En 1969, un an après les événements de mai 68, le Général De Gaulle poursuivant déjà cet objectif a été jusqu’à vouloir fusionner le Conseil économique et social avec le Sénat, dans le cadre de la réforme institutionnelle qu’il a soumise à référendum. Un référendum qui a conduit à sa démission puisque une majorité de Français s’est prononcée pour le « Non ».

Signe de la gravité de l’enjeu, il s’est alors produit un fait majeur dans l’histoire de la Confédération FO. Pour la première et seule fois au cours de son existence, FO a donné une consigne de vote, en appelant les travailleurs à un Non salutaire parfaitement légitimé par les principes fondamentaux du syndicalisme libre. De fait, il ne s’agissait pas de choisir une représentation politique, ce qui aurait compromis son indépendance, mais justement de refuser une nouvelle forme d’intégration de l’organisation syndicale aux institutions, qui aurait détruit cette même indépendance.

En 2015, la proposition de fusionner le Cese avec le Sénat a été reprise par Claude Bartolone, alors président de l’Assemblée nationale, dans un rapport intitulé « Refaire la démocratie » et commandé par le Parlement.

Aujourd’hui, l’attaque n’est pas aussi frontale. Elle n’en est pas inoffensive pour autant.

La réduction du nombre de conseillers : un risque de dérive technocratique

La deuxième modification majeure prévue par le gouvernement réside dans la réduction du nombre de conseillers. « Cette logique impacte aussi les parlementaires et à mon sens c’est le signe d’une dérive autocratique, c’est une limitation de la démocratie de la possibilité d’être en lien direct avec la population. Et si le Sénat a réussi à limiter la casse, ce n’est pas le cas du Cese.

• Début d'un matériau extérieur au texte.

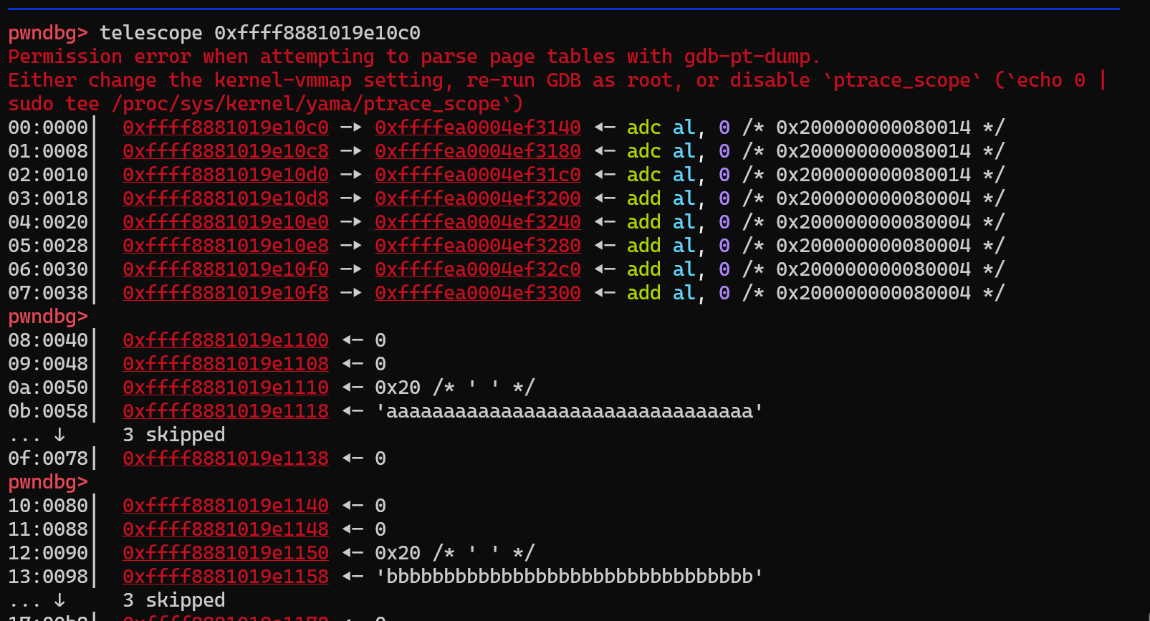Click address link 0xffff8881019e10c8
Image resolution: width=1150 pixels, height=621 pixels.
[x=226, y=151]
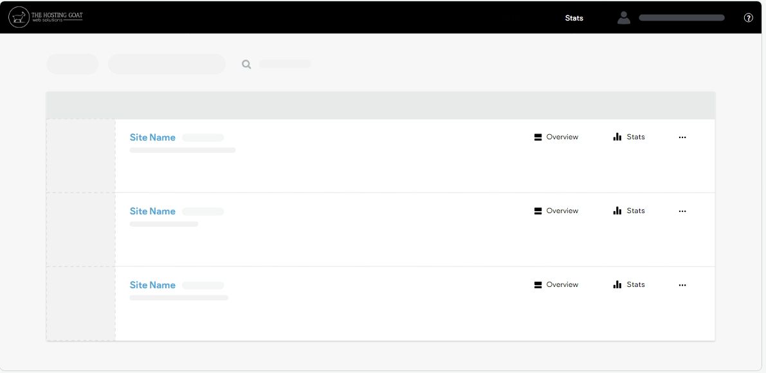Click the search magnifier icon
766x373 pixels.
pos(246,64)
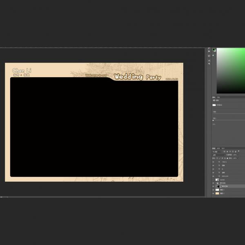The image size is (245, 245).
Task: Click the type layer filter icon
Action: pyautogui.click(x=229, y=151)
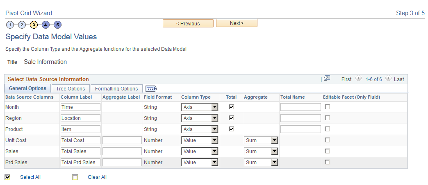The width and height of the screenshot is (428, 185).
Task: Open grid in new window icon
Action: (x=327, y=79)
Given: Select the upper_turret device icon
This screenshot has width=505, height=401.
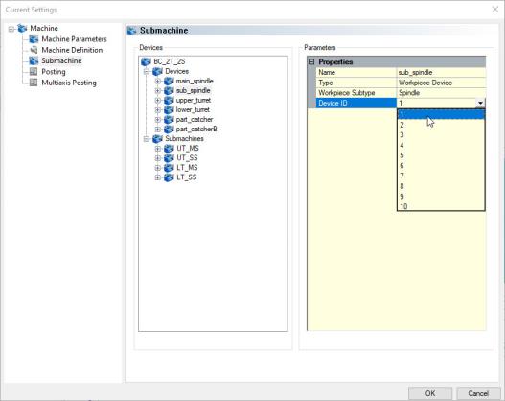Looking at the screenshot, I should 169,100.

Avec la réduction de 233 à 155 conseilleurs, il n’est plus possible de préserver les grands équilibres de représentativité des différentes parties au sein du Cese. » commente Serge Legagnoa.

De plus, sachant que cette diminution du nombre de conseillers va coïncider avec une multiplication des missions, notamment avec la mise en place d’une plateforme citoyenne, « il y aura beaucoup moins de temps pour construire les avis, et cela risque d’entraîner un amoindrissement du rôle politique des conseillers, et donc une dérive technocratique », souligne le président du groupe FO.

Et si le Cese devenait un Forum ? Pas mieux, répond FO

À ce stade du parcours législatif, les députés ont préféré le terme « Forum » à celui de Chambre de la société civile et amendé le projet du gouvernement en ce sens. Faut-il s’en féliciter ?

Non, répond FO. La notion de Forum fait référence au forum citoyen et cela risque de diluer la parole des conseillers. La seule bonne décision en la matière est de maintenir le nom de Conseil, explique Serge Legagnoa.

La dilution de la parole des conseillers et par conséquent du rôle du Conseil a commencé en réalité il y a quelques années déjà. Créé à l’initiative notamment de la Confédération FO et d’ailleurs présidé par le secrétaire général de celle-ci, Léon Jouhaux, de 1947 à 1954, le Conseil économique et social est devenu le Conseil économique, social et environnemental en 2010.

Cette transformation du CES en Cese a permis d’y intégrer le monde associatif, au sens large du terme, alors que, rappelle le président du groupe FO, la « société civile » se limitait aux organisations syndicales et d’employeurs et à des personnalités qualifiées expertes dans les grandes questions économiques et sociales.